## INSTRUCTIONS TO FOLLOW
Give the entries again in full. Nothing may be altered.

=== Begin Enclosure ===

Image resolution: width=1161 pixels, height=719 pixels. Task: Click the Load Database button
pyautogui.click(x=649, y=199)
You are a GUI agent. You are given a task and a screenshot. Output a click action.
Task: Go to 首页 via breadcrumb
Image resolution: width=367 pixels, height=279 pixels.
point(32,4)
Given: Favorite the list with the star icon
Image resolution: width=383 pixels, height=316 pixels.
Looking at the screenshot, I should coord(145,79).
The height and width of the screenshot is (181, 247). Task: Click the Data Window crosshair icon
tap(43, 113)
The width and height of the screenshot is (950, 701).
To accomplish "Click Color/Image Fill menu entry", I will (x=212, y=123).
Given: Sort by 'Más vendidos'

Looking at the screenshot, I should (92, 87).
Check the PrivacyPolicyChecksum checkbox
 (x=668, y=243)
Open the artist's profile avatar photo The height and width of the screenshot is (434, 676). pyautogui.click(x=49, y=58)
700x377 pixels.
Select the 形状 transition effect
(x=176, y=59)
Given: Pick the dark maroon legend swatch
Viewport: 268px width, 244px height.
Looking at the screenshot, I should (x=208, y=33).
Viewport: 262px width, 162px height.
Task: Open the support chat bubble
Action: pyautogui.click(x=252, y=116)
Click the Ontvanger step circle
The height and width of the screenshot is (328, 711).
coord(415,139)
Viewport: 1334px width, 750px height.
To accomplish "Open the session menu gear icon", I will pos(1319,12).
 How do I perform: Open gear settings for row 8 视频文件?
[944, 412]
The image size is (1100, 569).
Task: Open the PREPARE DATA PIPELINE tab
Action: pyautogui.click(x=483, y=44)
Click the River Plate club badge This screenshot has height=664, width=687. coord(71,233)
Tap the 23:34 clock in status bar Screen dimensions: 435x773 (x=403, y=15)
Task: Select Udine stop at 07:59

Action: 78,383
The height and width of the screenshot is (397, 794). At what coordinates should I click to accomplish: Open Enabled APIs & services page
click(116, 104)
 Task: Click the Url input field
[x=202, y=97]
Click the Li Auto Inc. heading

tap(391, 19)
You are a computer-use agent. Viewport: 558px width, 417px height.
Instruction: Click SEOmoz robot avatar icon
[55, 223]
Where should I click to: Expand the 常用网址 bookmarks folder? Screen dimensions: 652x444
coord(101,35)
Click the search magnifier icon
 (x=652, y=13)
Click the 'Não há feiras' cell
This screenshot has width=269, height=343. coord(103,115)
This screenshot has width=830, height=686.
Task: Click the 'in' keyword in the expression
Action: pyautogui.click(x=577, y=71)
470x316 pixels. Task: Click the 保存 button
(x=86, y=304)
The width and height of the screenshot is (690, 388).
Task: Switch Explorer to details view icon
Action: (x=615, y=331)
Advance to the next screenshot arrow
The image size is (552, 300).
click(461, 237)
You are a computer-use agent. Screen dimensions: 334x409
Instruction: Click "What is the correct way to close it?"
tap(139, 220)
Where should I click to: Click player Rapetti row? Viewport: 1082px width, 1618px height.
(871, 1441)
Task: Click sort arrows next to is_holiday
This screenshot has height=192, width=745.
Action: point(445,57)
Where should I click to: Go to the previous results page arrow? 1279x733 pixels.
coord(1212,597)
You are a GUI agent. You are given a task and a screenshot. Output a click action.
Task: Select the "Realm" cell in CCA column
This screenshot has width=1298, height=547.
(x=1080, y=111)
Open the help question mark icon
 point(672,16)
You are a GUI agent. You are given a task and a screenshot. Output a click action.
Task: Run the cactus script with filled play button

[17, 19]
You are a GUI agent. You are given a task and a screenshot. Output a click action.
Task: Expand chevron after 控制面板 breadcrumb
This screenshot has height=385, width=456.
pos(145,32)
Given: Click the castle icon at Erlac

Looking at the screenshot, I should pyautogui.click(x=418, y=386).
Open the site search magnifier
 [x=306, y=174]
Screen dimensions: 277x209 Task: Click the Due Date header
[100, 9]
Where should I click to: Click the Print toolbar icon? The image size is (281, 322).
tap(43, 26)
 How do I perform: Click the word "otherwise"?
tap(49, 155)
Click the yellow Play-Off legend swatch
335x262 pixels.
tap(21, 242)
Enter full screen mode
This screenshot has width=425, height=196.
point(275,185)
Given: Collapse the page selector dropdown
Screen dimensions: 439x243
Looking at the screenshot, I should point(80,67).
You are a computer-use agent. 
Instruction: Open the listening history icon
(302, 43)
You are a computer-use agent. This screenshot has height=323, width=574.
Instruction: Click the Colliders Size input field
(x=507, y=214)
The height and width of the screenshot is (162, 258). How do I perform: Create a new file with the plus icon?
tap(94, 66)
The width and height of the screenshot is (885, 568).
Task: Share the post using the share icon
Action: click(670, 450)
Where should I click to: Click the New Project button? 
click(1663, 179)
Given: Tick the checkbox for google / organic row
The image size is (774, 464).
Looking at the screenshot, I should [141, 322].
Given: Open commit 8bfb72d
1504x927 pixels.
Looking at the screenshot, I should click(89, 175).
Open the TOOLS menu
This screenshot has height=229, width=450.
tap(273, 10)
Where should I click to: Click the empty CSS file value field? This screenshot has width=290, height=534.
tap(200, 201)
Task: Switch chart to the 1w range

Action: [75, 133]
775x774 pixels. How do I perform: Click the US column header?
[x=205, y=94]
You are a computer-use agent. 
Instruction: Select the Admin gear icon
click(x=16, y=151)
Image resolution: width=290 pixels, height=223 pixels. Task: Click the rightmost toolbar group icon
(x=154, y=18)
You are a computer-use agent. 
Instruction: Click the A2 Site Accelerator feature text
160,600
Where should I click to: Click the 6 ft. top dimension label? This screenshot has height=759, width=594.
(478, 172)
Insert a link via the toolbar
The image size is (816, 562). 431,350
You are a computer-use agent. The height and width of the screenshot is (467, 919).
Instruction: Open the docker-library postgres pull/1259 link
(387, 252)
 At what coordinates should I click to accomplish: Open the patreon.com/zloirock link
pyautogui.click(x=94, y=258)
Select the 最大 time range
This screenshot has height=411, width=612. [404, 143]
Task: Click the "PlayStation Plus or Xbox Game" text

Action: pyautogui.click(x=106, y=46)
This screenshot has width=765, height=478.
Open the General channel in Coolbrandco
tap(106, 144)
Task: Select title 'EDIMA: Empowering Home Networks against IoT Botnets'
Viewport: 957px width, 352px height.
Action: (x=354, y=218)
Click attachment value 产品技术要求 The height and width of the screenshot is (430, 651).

=== End Enclosure ===

## ANSWER BOX
Image resolution: width=1161 pixels, height=719 pixels. Task: Click the Load Database button
pyautogui.click(x=649, y=199)
You are a GUI agent. You are given a task and a screenshot. Output a click action.
Task: Go to 首页 via breadcrumb
Image resolution: width=367 pixels, height=279 pixels.
point(32,4)
Given: Favorite the list with the star icon
Image resolution: width=383 pixels, height=316 pixels.
Looking at the screenshot, I should coord(145,79).
The height and width of the screenshot is (181, 247). Task: Click the Data Window crosshair icon
tap(43, 113)
The width and height of the screenshot is (950, 701).
To accomplish "Click Color/Image Fill menu entry", I will (x=212, y=123).
Given: Sort by 'Más vendidos'

Looking at the screenshot, I should (92, 87).
Check the PrivacyPolicyChecksum checkbox
 (x=668, y=243)
Open the artist's profile avatar photo The height and width of the screenshot is (434, 676). pyautogui.click(x=49, y=58)
700x377 pixels.
Select the 形状 transition effect
(x=176, y=59)
Given: Pick the dark maroon legend swatch
Viewport: 268px width, 244px height.
Looking at the screenshot, I should (x=208, y=33).
Viewport: 262px width, 162px height.
Task: Open the support chat bubble
Action: pyautogui.click(x=252, y=116)
Click the Ontvanger step circle
The height and width of the screenshot is (328, 711).
coord(415,139)
Viewport: 1334px width, 750px height.
To accomplish "Open the session menu gear icon", I will pos(1319,12).
 How do I perform: Open gear settings for row 8 视频文件?
[944, 412]
The image size is (1100, 569).
Task: Open the PREPARE DATA PIPELINE tab
Action: pyautogui.click(x=483, y=44)
Click the River Plate club badge This screenshot has height=664, width=687. coord(71,233)
Tap the 23:34 clock in status bar Screen dimensions: 435x773 (x=403, y=15)
Task: Select Udine stop at 07:59

Action: 78,383
The height and width of the screenshot is (397, 794). At what coordinates should I click to accomplish: Open Enabled APIs & services page
click(116, 104)
 Task: Click the Url input field
[x=202, y=97]
Click the Li Auto Inc. heading

tap(391, 19)
You are a computer-use agent. Viewport: 558px width, 417px height.
Instruction: Click SEOmoz robot avatar icon
[55, 223]
Where should I click to: Expand the 常用网址 bookmarks folder? Screen dimensions: 652x444
coord(101,35)
Click the search magnifier icon
 (x=652, y=13)
Click the 'Não há feiras' cell
This screenshot has width=269, height=343. coord(103,115)
This screenshot has width=830, height=686.
Task: Click the 'in' keyword in the expression
Action: pyautogui.click(x=577, y=71)
470x316 pixels. Task: Click the 保存 button
(x=86, y=304)
The width and height of the screenshot is (690, 388).
Task: Switch Explorer to details view icon
Action: (x=615, y=331)
Advance to the next screenshot arrow
The image size is (552, 300).
click(461, 237)
You are a computer-use agent. Screen dimensions: 334x409
Instruction: Click "What is the correct way to close it?"
tap(139, 220)
Where should I click to: Click player Rapetti row? Viewport: 1082px width, 1618px height.
(871, 1441)
Task: Click sort arrows next to is_holiday
This screenshot has height=192, width=745.
Action: point(445,57)
Where should I click to: Go to the previous results page arrow? 1279x733 pixels.
coord(1212,597)
You are a GUI agent. You are given a task and a screenshot. Output a click action.
Task: Select the "Realm" cell in CCA column
This screenshot has width=1298, height=547.
(x=1080, y=111)
Open the help question mark icon
 point(672,16)
You are a GUI agent. You are given a task and a screenshot. Output a click action.
Task: Run the cactus script with filled play button

[17, 19]
You are a GUI agent. You are given a task and a screenshot. Output a click action.
Task: Expand chevron after 控制面板 breadcrumb
This screenshot has height=385, width=456.
pos(145,32)
Given: Click the castle icon at Erlac

Looking at the screenshot, I should pyautogui.click(x=418, y=386).
Open the site search magnifier
 [x=306, y=174]
Screen dimensions: 277x209 Task: Click the Due Date header
[100, 9]
Where should I click to: Click the Print toolbar icon? The image size is (281, 322).
tap(43, 26)
 How do I perform: Click the word "otherwise"?
tap(49, 155)
Click the yellow Play-Off legend swatch
335x262 pixels.
tap(21, 242)
Enter full screen mode
This screenshot has width=425, height=196.
point(275,185)
Given: Collapse the page selector dropdown
Screen dimensions: 439x243
Looking at the screenshot, I should point(80,67).
You are a computer-use agent. 
Instruction: Open the listening history icon
(302, 43)
You are a computer-use agent. This screenshot has height=323, width=574.
Instruction: Click the Colliders Size input field
(x=507, y=214)
The height and width of the screenshot is (162, 258). How do I perform: Create a new file with the plus icon?
tap(94, 66)
The width and height of the screenshot is (885, 568).
Task: Share the post using the share icon
Action: click(670, 450)
Where should I click to: Click the New Project button? 
click(1663, 179)
Given: Tick the checkbox for google / organic row
The image size is (774, 464).
Looking at the screenshot, I should [141, 322].
Given: Open commit 8bfb72d
1504x927 pixels.
Looking at the screenshot, I should click(89, 175).
Open the TOOLS menu
This screenshot has height=229, width=450.
tap(273, 10)
Where should I click to: Click the empty CSS file value field? This screenshot has width=290, height=534.
tap(200, 201)
Task: Switch chart to the 1w range

Action: [75, 133]
775x774 pixels. How do I perform: Click the US column header?
[x=205, y=94]
You are a computer-use agent. 
Instruction: Select the Admin gear icon
click(x=16, y=151)
Image resolution: width=290 pixels, height=223 pixels. Task: Click the rightmost toolbar group icon
(x=154, y=18)
You are a computer-use agent. 
Instruction: Click the A2 Site Accelerator feature text
160,600
Where should I click to: Click the 6 ft. top dimension label? This screenshot has height=759, width=594.
(478, 172)
Insert a link via the toolbar
The image size is (816, 562). 431,350
You are a computer-use agent. The height and width of the screenshot is (467, 919).
Instruction: Open the docker-library postgres pull/1259 link
(387, 252)
 At what coordinates should I click to accomplish: Open the patreon.com/zloirock link
pyautogui.click(x=94, y=258)
Select the 最大 time range
This screenshot has height=411, width=612. [404, 143]
Task: Click the "PlayStation Plus or Xbox Game" text

Action: pyautogui.click(x=106, y=46)
This screenshot has width=765, height=478.
Open the General channel in Coolbrandco
tap(106, 144)
Task: Select title 'EDIMA: Empowering Home Networks against IoT Botnets'
Viewport: 957px width, 352px height.
Action: (x=354, y=218)
Click attachment value 产品技术要求 The height and width of the screenshot is (430, 651).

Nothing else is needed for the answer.